Als je wat langer van huis gaat denk je regelmatig aan de vorige keer dat je weg was. In welke staat zal ik mijn huis nu bij terugkomst aantreffen?
Je bent boos op jezelf omdat je de sleutel aan de binnenkant van de tuindeur had laten zitten.
Je vraagt je af wat voor types de inbrekers waren. We denken dat het jonge jongens zijn, omdat ze met onze creditkaart aankopen hadden gedaan in een kledingwinkel voor jongeren.
Hoe voelen ze zich als ze foto’s van het gezin dat ze beroven aan de muur zien hangen? Als ze met hun handen door privé-spullen gaan? Ontlenen ze echt plezier aan de dingen die ze kopen met het geld dat ze aan diefstal overhouden?
Je vraagt je af wat je verder nog kunt doen om je huis te beschermen. Moeten we rolluiken laten aanbrengen, zoals de buren hebben gedaan? Alarm installeren, tralies voor de ramen?

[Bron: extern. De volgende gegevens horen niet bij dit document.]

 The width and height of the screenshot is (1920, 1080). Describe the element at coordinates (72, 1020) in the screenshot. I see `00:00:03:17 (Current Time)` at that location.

Je raakt je onbevangenheid kwijt.
Politie
Twee jonge politieagenten arriveren om half drie ’s nachts, ze zijn vriendelijk en meelevend. Ze maken foto’s en notities en regelen een paar zaken (noodreparatie van het raam, telefoonnummers van de bank) en een van hen repareert zelfs provisorisch het tuinhek.
Ze vertellen dat er een groep inbrekers in onze stad actief is die een kat-en–muis spelletje met de politie speelt. Ze gaan altijd op dezelfde manier te werk, de leeggespoten flessen zijn hun handtekening. De politie heeft een vermoeden wie ze zijn maar kan niets bewijzen. De technische recherche kan bij ons geen sporen vinden, de dieven droegen handschoenen.
Ik geef alle serienummers door, de agenten vertellen dat we op de hoogte gehouden zullen worden van eventuele vorderingen.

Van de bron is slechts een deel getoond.